By Malcolm Ritter / The Associated Press
Published: July 11. 2012 4:00AM PST

NEW YORK — Last year brought a record heat wave to Texas, massive floods in Bangkok and an unusually warm November in England. How much has global warming boosted the chances of events like that?

Quite a lot in Texas and England, but apparently not at all in Bangkok, say new analyses released Tuesday.

Scientists can’t blame any single weather event on global warming, but they can assess how climate change has altered the odds of such events happening, said Tom Peterson of the National Oceanic and Atmospheric Administration, the editor of a report that includes the analyses published by the Bulletin of the American Meteorological Society.

In the Texas analysis, researchers at Oregon State University and in England noted that the state suffered through record heat last year during a La Niņa weather pattern. Caused by the cooling of the central Pacific Ocean, La Niņa generally cools global temperatures but would be expected to make the southern U.S. warmer and drier than usual. But beyond that, the scientists wondered, would global warming affect the chances of such an event happening?

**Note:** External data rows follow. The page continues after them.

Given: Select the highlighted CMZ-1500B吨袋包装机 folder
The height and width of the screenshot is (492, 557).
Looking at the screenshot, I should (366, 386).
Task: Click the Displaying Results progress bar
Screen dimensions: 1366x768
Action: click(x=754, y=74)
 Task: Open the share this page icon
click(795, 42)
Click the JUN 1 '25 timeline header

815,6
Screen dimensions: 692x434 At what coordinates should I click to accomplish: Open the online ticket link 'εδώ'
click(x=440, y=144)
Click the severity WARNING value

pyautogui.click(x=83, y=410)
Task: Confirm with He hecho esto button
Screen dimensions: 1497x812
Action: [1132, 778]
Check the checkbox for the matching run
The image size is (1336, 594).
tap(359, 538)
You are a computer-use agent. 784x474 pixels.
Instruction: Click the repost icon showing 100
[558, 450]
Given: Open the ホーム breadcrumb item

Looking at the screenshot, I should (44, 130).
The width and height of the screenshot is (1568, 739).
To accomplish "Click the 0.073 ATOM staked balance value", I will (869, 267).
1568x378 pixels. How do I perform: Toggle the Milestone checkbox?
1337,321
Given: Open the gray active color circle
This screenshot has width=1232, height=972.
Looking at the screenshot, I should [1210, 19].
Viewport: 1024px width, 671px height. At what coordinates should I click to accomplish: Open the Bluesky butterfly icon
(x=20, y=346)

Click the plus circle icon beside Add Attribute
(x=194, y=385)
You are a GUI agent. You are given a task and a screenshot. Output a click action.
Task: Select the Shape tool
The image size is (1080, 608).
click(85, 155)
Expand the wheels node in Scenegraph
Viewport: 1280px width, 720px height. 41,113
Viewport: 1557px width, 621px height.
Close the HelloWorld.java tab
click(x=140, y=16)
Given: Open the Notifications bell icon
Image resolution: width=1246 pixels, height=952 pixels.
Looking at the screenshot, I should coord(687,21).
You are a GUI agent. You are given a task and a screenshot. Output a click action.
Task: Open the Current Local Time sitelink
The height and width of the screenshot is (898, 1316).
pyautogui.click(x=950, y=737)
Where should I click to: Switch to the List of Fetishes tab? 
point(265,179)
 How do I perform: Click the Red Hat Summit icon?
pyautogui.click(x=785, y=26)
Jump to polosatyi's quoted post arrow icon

To find out, they studied computer climate simulations for La Niņa years, focusing on Texas. They compared the outcome of three such years in the 1960s with that of 2008. The idea of the study, they said, was to check the likelihood of such a heat wave both before and after there was a lot of man-made climate change, which is primarily from burning fossil fuels like coal and oil. Their conclusion: Global warming has made such a Texas heat wave about 20 times more likely to happen during a La Niņa year.

Using a similar approach, scientists from Oxford University and the British government looked at temperatures in central England. Last November was the second warmest in that region in more than 300 years. And December 2010 was the second coldest in that time. Their analysis concluded that global warming has made such a warm November about 62 times more likely, but such a cold December half as likely.

A third analysis considered unusually severe river flooding last year in central and southern Thailand, including neighborhoods in Bangkok. It found no sign that climate change played a role in that event, noting that the amount of rainfall was not very unusual. The scale of the flooding was influenced more by factors like reservoir operation policies, researchers wrote.